Os bastidores da notícia 2

Por Guilherme Vila Real

   Na semana passada contei como os factuais acontecem e como estas notícias chegam até as redações. Hoje vou contar um pouquinho de como fazemos quando não temos acidentes, tempestades, entre outras tragédias para divulgarmos.

   Lembrando que eu sempre uso como referência a TV onde faço estágio. Diariamente, às 13h, é realizada a tão temida reunião de pauta. Eu digo temida, pois é nela que discutimos como foi o andamento dos telejornais transmitido até este horário e também sugerimos pautas/reportagens.

   Depois desta etapa começamos a montar a capa de pauta do dia seguinte. A capa de pauta é o roteiro de todas as reportagens que serão gravadas. Nela são dividas as equipes (repórteres e cinegrafistas), os horários de entrada, intervalo e saída e quais produtores vão produzir as pautas.

   A maioria das pautas produzidas, que serão gravadas no outro dia, são frias, ou seja, podem ser usadas na segunda, na terça, quarta... Um exemplo clássico que aprendi na faculdade é: "Vamos fazer uma matéria sobre como plantar e cuidar de uma orquídea". Neste caso a reportagem pode ser exibida em qualquer dia. Vale deixar bem claro que por ela não ter um dia exato para ser exibida, não significa que a reportagem não tenha importância ou não seja de interesse público.

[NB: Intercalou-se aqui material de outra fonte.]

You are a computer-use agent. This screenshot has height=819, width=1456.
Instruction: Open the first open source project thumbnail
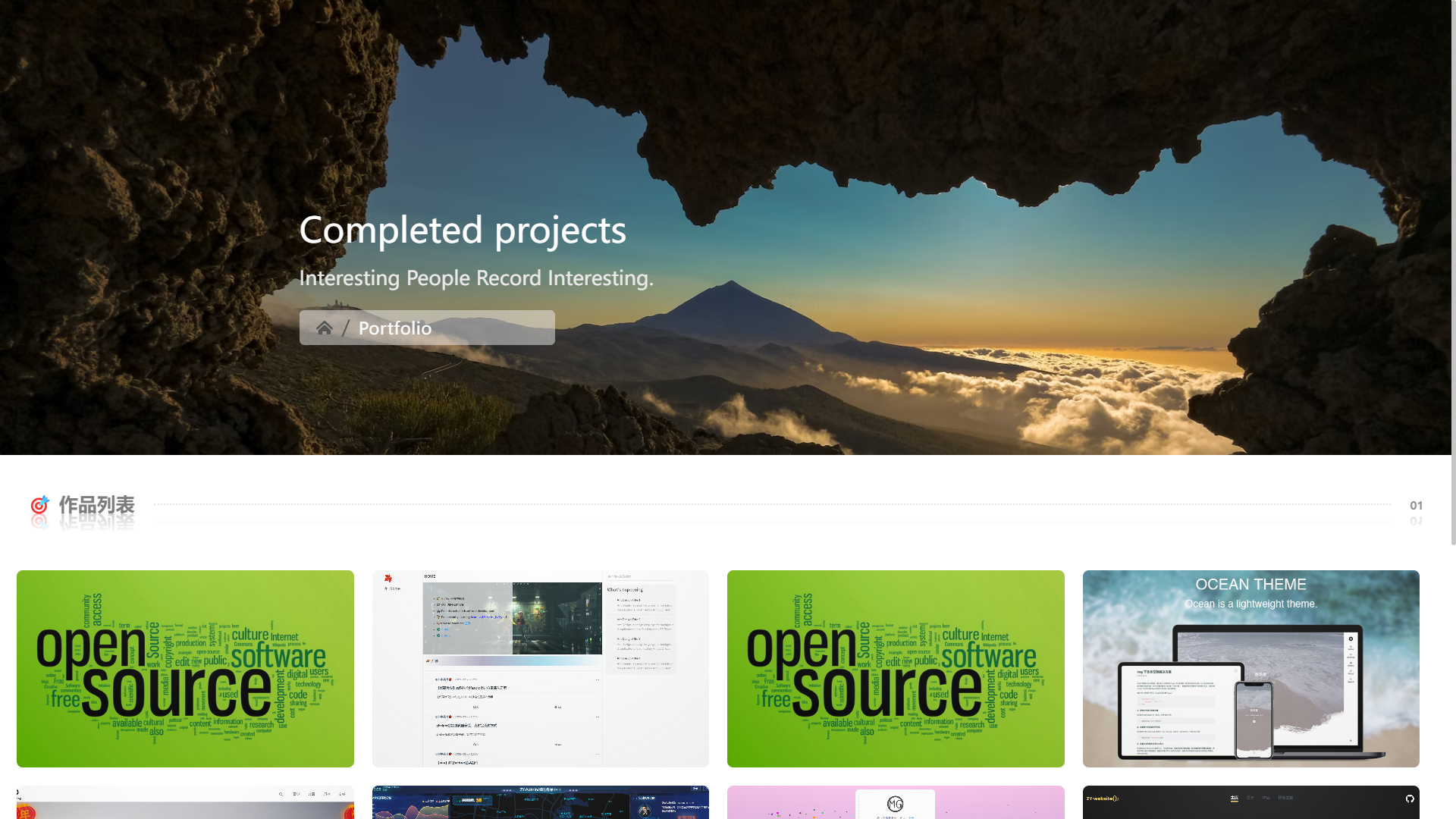tap(185, 668)
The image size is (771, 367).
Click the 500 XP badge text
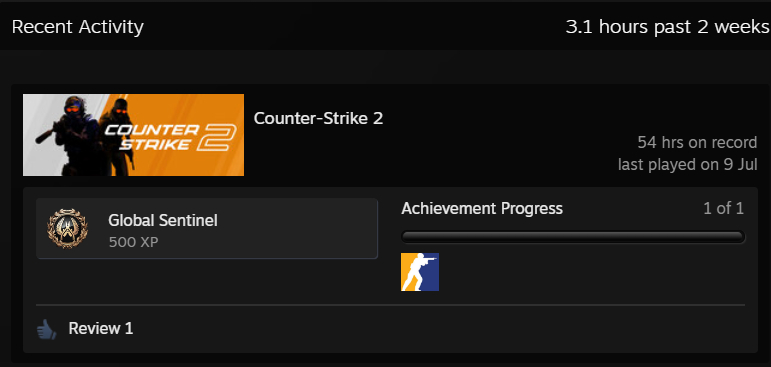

   As matérias frias, que eu julgo as mais importantes, surgem de duas formas. Uma delas é por meio dos releases que recebemos a todo instante das assessorias de imprensa, e a outra é pela pesquisas em sites oficiais e de notícias, feitas pelos próprios produtores.

   Mas para sugerirmos uma pauta, precisamos antes pesquisar mais sobre o assunto e conferir se "aquilo" existe na nossa cidade ou região e se de uma certa forma vai influenciar na vida dos nossos telespectadores. Temos que fazer isso para conseguirmos "vender" a pauta.

   Não é uma tarefa fácil. Por isso o produtor precisa ter bons argumentos e dados em mãos, para conseguir provar a importância de se fazer aquela reportagem. Com relação aos releases o produtor sempre precisa encontrar um novo gancho para a matéria, ou seja, buscar um caminho diferente daquele descrito no release.

   Definidas então as reportagens que serão produzidas para o dia seguinte, cabe ao produtor encontrar os personagens, que são os entrevistados que vão ilustrar, ou melhor dizendo, que vão provar para o telespectador em casa que aquela situação mostrada na reportagem realmente existe. E é sobre esta batalha dos produtores para encontrar personagens/entrevistados que vou falar na semana que vem.